Você é negra

FONTEPor Thaís dos Santos, enviado para o portal Geledés
NAPPY STUDIO

A primeira vez que ouvi que eu era negra foi de uma pessoa branca, ela me disse: você é negra. A primeira vez que entendi o racismo foi quando ao abrir o portão de acesso ao prédio que eu morava uma mulher branca me parou e me tratou como uma prestadora de serviço dela, serviço esse maioritariamente ocupado por mulheres negras. Eu respondi para ela: eu não sou funcionária, eu moro aqui. Ela não soube o que responder, virou as costas pra mim e eu já subi as escadas com lágrimas nos olhos e chorei por horas. Chorar doeu muito nesse dia. Eu, por ser negra da pele clara e ter o cabelo liso escovado na época, nunca achei que passaria por isso, mas sim, eu passei, chegando em casa, com as compras na mão e a chave do apartamento localizada numa Avenida, pago com o trabalho dos meus pais que sempre priorizaram a educação e a minha segurança e dos meus irmãos (meu irmão era graduando em Ciências da Computação, chefiava o setor de informática de uma rede de alimentos em atacado, minha irmã é psicológa pós graduada e caminha pra sua segunda graduação, agora em pedagogia). A primeira casa da nossa família foi um barraco no morro. Eu e meus irmãos sempre estudamos em escola pública. Meus pais ganhavam salário mínimo, o que não dá pra custear escola particular pra três crianças, apesar de ser o sonho deles.

Entender os privilégios por ser negra da pele clara ainda me davam algum conforto pela passabilidade que isso representava para mim, mas cedo ou tarde isso caía por terra em mais um episódio de racismo velado, mais um episódio de preterimento, mais um episódio de silenciamento, mais um episódio de solidão. Há dois anos eu assumi meus cabelos cacheados de volta, e não foi por causa de transição capilar como muita gente achou, eu nunca usei química no meu cabelo (alisantes e afins), eu cortei pra me ver de volta, sempre existiu em mim um lado que dizia “esse cabelo não é seu”, então no dia do meu aniversário eu quis saber como seria daqui pra frente, e foi a melhor coisa que eu fiz. Ser quem eu sou às vezes me custa noites em claro.

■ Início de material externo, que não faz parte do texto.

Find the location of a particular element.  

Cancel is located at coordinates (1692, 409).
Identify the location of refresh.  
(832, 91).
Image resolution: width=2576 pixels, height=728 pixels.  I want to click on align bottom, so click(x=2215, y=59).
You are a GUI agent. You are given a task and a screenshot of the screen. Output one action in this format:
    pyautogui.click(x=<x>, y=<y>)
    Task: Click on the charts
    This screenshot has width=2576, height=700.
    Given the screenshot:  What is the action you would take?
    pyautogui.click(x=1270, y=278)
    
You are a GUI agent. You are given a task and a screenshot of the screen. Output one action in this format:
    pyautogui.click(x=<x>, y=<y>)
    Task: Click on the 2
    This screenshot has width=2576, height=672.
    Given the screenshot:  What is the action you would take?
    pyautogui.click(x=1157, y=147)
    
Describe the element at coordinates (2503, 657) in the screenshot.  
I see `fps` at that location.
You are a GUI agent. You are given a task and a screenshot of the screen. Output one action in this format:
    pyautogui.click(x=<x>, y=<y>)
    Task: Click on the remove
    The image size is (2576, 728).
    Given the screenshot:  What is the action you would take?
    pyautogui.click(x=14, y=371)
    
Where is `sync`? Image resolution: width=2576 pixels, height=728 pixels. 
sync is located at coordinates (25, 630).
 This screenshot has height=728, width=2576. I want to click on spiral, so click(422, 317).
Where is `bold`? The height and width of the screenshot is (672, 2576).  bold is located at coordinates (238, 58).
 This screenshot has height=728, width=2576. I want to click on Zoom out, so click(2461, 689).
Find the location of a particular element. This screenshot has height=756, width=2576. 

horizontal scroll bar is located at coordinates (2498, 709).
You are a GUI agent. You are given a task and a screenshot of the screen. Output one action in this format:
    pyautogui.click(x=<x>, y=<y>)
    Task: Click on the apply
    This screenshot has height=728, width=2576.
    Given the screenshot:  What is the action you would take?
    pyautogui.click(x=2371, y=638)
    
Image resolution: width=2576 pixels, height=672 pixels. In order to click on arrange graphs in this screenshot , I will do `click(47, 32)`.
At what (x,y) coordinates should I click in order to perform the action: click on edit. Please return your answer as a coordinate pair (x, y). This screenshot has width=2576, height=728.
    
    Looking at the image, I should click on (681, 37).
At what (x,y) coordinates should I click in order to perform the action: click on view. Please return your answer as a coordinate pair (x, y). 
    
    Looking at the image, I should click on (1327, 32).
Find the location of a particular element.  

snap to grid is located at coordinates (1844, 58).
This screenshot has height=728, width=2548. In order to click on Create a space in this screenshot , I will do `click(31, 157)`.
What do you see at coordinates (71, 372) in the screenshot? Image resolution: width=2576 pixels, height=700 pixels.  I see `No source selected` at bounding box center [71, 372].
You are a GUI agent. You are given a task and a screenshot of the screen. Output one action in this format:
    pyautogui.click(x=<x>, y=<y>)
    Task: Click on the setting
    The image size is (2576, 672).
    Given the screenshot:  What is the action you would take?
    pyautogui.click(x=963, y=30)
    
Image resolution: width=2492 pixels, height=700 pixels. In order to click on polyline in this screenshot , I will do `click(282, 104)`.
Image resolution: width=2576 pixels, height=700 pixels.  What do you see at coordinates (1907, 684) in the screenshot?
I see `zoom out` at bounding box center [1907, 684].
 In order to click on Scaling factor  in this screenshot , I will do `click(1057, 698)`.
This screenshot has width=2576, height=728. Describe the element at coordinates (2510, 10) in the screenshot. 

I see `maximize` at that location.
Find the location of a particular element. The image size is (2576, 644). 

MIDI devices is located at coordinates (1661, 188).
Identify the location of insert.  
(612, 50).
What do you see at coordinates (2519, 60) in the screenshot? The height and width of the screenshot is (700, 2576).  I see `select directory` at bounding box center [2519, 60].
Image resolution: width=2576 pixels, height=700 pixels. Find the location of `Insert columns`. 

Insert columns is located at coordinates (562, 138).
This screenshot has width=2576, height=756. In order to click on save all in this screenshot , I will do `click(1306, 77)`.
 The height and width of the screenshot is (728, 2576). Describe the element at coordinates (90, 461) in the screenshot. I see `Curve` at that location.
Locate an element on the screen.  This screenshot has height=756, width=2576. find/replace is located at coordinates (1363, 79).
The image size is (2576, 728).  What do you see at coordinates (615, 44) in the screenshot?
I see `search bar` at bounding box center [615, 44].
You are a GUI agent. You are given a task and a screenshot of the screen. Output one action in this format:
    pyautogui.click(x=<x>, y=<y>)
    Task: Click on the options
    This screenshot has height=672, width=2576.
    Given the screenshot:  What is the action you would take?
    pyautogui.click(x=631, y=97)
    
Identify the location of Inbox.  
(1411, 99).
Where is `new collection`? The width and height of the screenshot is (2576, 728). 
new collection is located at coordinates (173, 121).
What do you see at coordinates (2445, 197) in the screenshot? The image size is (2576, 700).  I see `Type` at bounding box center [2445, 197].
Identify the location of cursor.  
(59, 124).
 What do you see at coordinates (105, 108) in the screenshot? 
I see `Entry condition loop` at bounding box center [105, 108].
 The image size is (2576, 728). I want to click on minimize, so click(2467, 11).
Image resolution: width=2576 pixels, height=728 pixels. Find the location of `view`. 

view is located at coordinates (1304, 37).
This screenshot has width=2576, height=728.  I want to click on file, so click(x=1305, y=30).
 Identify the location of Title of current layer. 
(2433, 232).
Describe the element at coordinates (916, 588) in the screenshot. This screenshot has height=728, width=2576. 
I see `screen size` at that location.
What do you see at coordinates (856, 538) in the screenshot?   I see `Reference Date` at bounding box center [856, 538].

Cresci não gostando do meu corpo, pois entendia que garotas inteligentes eram magras e tinham traços finos como as parisienses dos filmes do Godard, passei a acreditar que eu não combinava com o meu corpo. Eu sempre sou elogiada pelas minhas curvas, mas nunca pelo conhecimento que eu tenho a passar. Um vez uma visita na minha casa perguntou se eu já tinha lido mesmo os livros na minha estante. Um dia eu citei Beckett perguntaram de onde eu sabia quem ele era. Tive o privilégio de tratar em terapia muitas feridas que o racismo e sua estrutura me causaram, mas muitas garotas que se tornaram mulheres crescem acreditando que tem algo errado com elas por serem o tempo todo objetificadas por possuírem esse ou aquele traço da sua raiz negra. Passei anos colocando a mão nos lábios pra sorrir, porque eles são grandes, são negros.

Sonhava em ser rica pra poder afilar meu nariz algum dia. Hoje mulheres ricas e brancas fazem cirurgia plástica para terem lábios como os meus. Cresci aprendendo que beleza era a que pertencia a minhas colegas populares na escola. As brancas. Sempre fui a pessoa maravilhosa, mas poucas vezes a escolhida. Caminhar anos e anos pensando em como se ajustar à uma sociedade estruturalmente racista é como vestir uma armadura a cada dia. Se a gente abaixar a cabeça, nós que lutemos ou a estrutura capitalista burguesa nos mata, nos fere, nos isola, nos suicida, nos amedronta, nos impede. A diferença é que a gente tem que lutar todos os dias, sem descanso. Todos os dias. A gente tem que lutar todos os dias. Nós, negrxs, temos que lutar todos os dias, independente se alguém vai escolher ou não nos ajudar. Há séculos, nós temos que lutar todos os dias.